[[ Exercise passage open ]]
Health workers have condemned the Health Services Amendment Bill saying it will negatively impact the already struggling health sector instead of improving it.
The proposed Health Services Amendment Bill has been widely condemned by health professionals as it seeks to curtail health workers’ right to strike.
In a meeting between parliamentariants and health workers, Zimbabwe Association of Doctors for Human Rights secretary Norman Matara told Members of Parliament that the Bill had a number of anomalies such as the creation of the Health Services Commission which is not an independent commission as they had envisaged.
“It is not an independent commission as we envisaged. It does not seem to be able to address the challenges affecting the health sector as its decision-making power is hamstrung by the fact that it reports to the Executive,” Matara said.
“The Executive is an interested party in any discussion on conditions of service. The State is arming itself against its employees by having rights to prosecute personnel without a concomitant obligation to ensure that its workers are not incapacitated at work by resource constraints,” he said.
Matara said the Bill would compound the existing challenges in the health sector relating to poor remuneration, dilapidated infrastructure, lack of equipment and brain drain.
Outgoing president of the Zimbabwe Hospital Doctors Association Tawanda Zvakada said: “This Bill should not see the light of day in its totality, as it may force health professionals into accepting unsatisfactory conditions of service.”
[[ Exercise passage closed ]]
[[ Record set open ]]
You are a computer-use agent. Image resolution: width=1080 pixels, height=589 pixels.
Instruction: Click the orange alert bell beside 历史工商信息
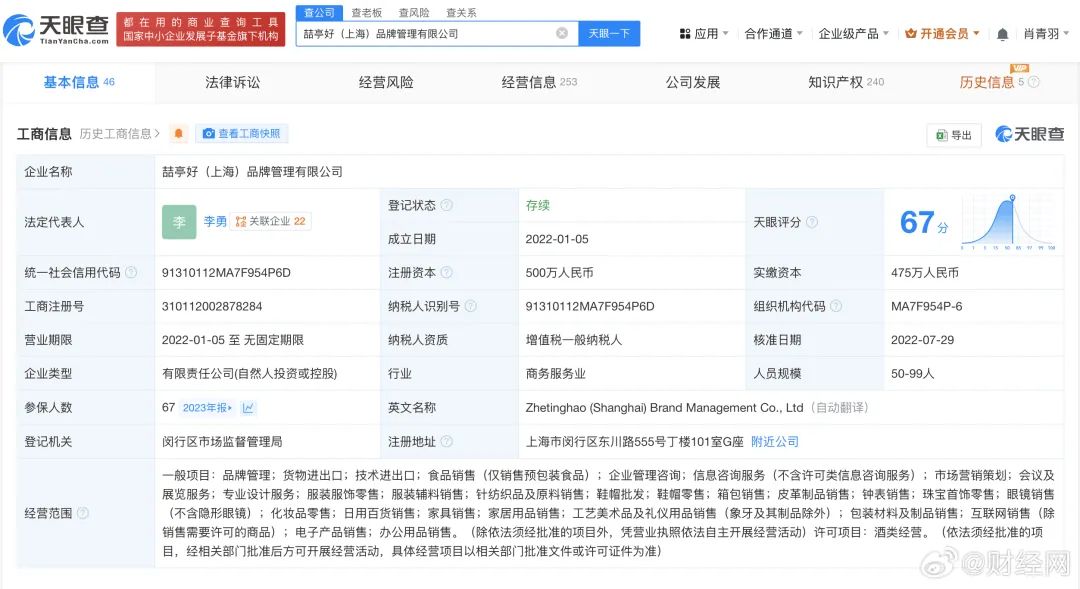click(x=178, y=134)
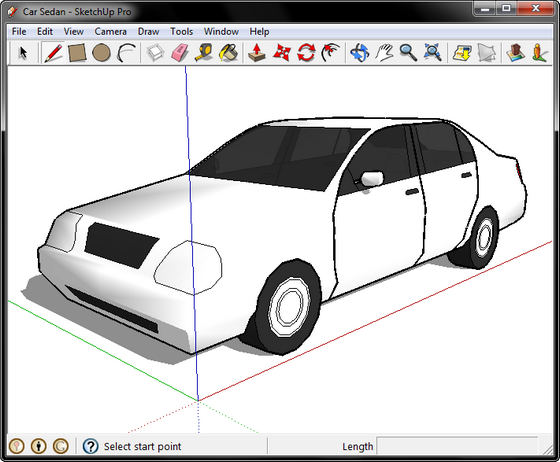560x462 pixels.
Task: Click the Get Models download icon
Action: click(x=461, y=53)
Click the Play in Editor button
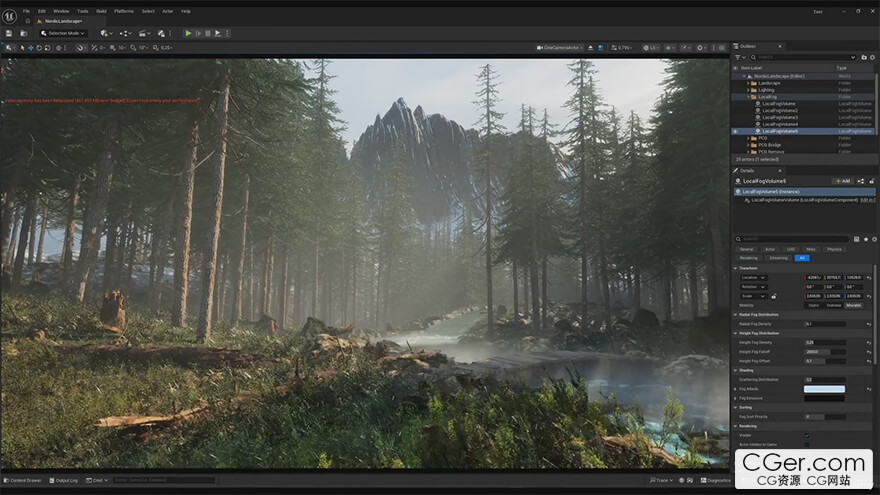This screenshot has width=880, height=495. [188, 33]
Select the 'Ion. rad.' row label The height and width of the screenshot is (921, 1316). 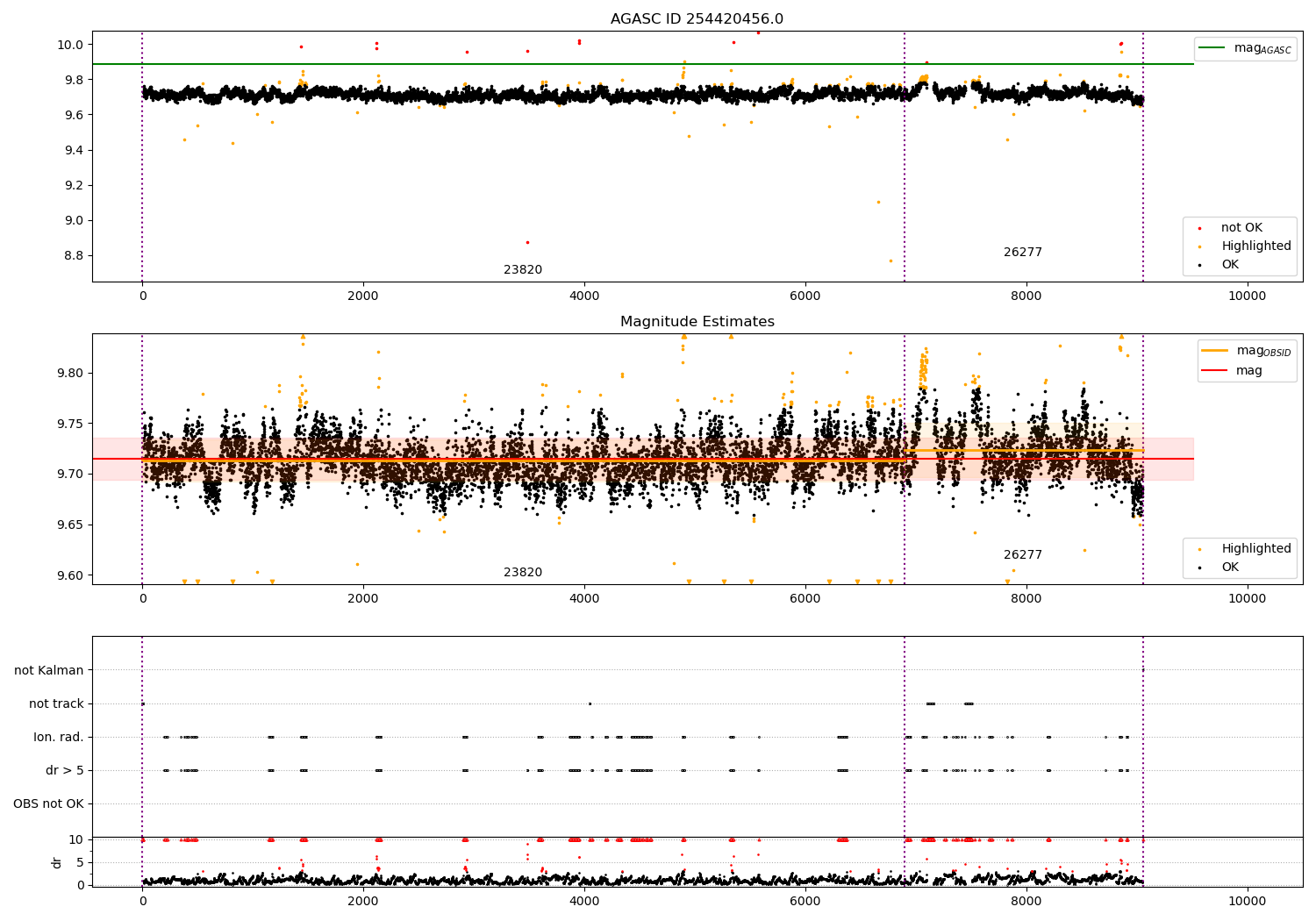[59, 737]
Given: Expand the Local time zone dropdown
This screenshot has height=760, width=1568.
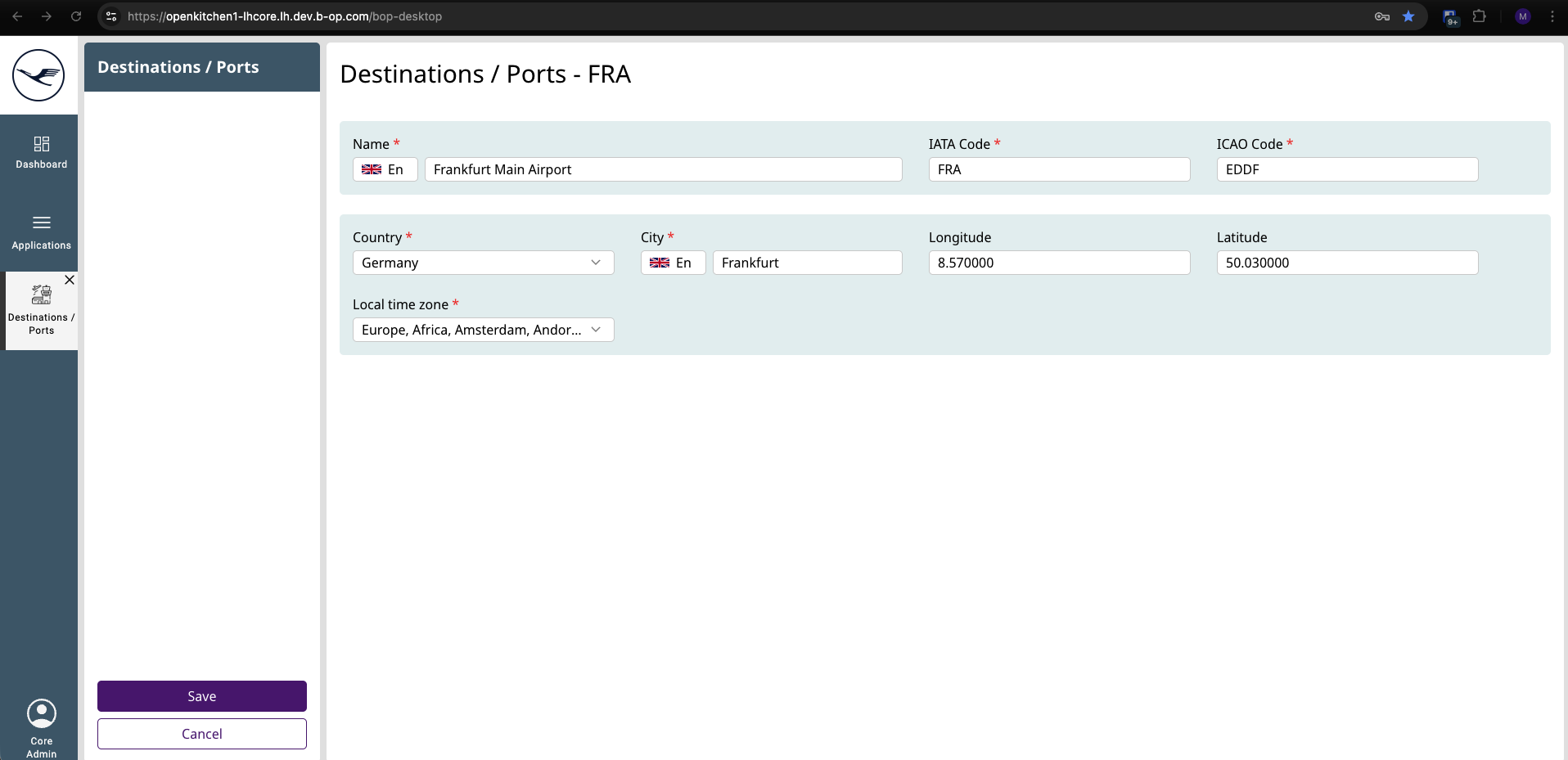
[[ Record set closed ]]
From the article on the Health Services Amendment Bill, reproduce word for word the passage that begins with the words containing "Health workers have" and ends with "of improving it.".

Written solution >>
Health workers have condemned the Health Services Amendment Bill saying it will negatively impact the already struggling health sector instead of improving it.